POUR SUIVRE LA FONDATION ALICE MILLIAT SUR INTERNET :
Texte : Mélanie DOMERGUE
Photo de couverture : DR

Football : une femme arbitre pour la première fois un match de Ligue 1
Une grande nouveauté va secouer le monde du football le dimanche 28 avril 2019. Stéphanie Frappart, 35 ans, sera la première femme à arbitrer un match de Ligue 1, entre Amiens et Strasbourg. D’ailleurs, elle est pour l’instant la seule française à vivre en partie de ses fonctions d’arbitre. En 2014 déjà, elle était la première femme à arbitrer un match pro masculin en Ligue 2.
On la retrouvera cet été, à l’occasion de la huitième édition de la Coupe du monde féminine de football. Programmée du 7 juin au 7 juillet 2019, elle réunira 24 équipes. Tous les matchs des Bleues seront retransmis par TF1 ; gageons que cette exposition pourra éveiller des vocations chez les plus jeunes, comme ce fut le cas pour les joueurs masculins.
Qui était Alice Milliat ?
Courageuse. C’est sans doute le mot qui définit le mieux Alice Milliat. Déterminée venant juste après. Elle n’était pas prédisposée au sport. Son histoire débute pourtant avec l’aviron (suivront ensuite la natation et le hockey sur gazon), au club omnisports Fémina Sport, à Paris. Elle en devient d’ailleurs la présidente en 1915 ; elle est alors âgée de 31 ans. Deux ans plus tard, Alice Milliat est l’une des fondatrices de la Fédération des sociétés féminines sportives de France. Elle est nommée présidente en 1919.

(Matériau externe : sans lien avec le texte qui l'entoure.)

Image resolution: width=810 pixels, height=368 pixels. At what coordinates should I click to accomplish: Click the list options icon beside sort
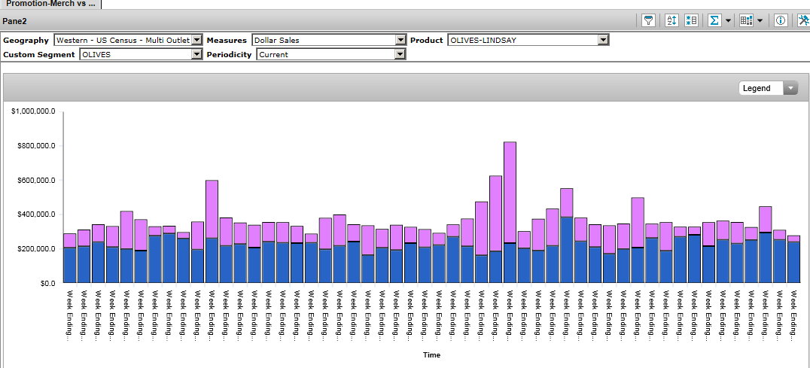tap(691, 20)
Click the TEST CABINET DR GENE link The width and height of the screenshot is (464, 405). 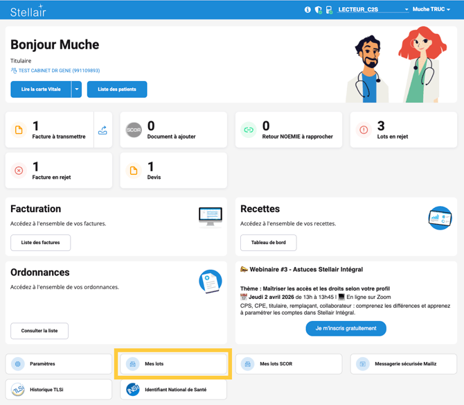[x=59, y=71]
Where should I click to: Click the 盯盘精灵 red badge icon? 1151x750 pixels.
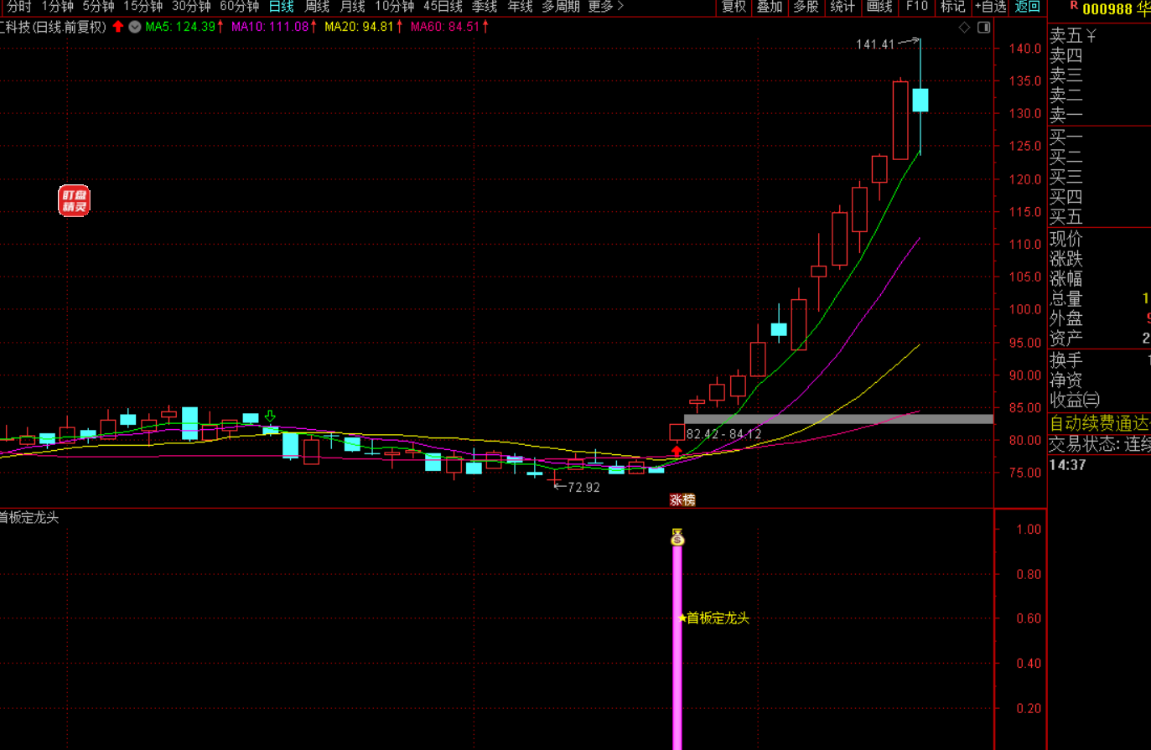point(74,201)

Poussée dans son élan, elle milite enfin pour inclure des épreuves féminines d’athlétisme lors des prochains Jeux olympiques. À l’époque, la femme n’était présente que pour couronner et féliciter les vainqueurs. Contre toute attente, le Comité international olympique (CIO) refuse de céder. Toutefois, Alice Milliat ne se laisse pas déstabiliser. Elle fonde ses propres compétitions féminines, en France (avec, entre autres, le championnat de football féminin), mais aussi à l’étranger. Les Jeux mondiaux féminins sont d’ailleurs la consécration de son travail. La première édition a lieu à Paris, en 1922.
La Suède prend le relai en 1926. Cette deuxième édition est alors un franc succès, si bien que le CIO revient sur sa décision et autorise les femmes à participer aux Jeux olympiques d’Amsterdam, en 1928. Aujourd’hui, plus de 45 % des épreuves olympiques sont réalisées par des sportives. Voilà un joli pied de nez au baron français Pierre de Coubertin, qui avait refondé les Jeux olympiques et qui en 1914, s’exclamait : « Une olympiade femelle est impensable : elle est impraticable, inesthétique et incorrecte ».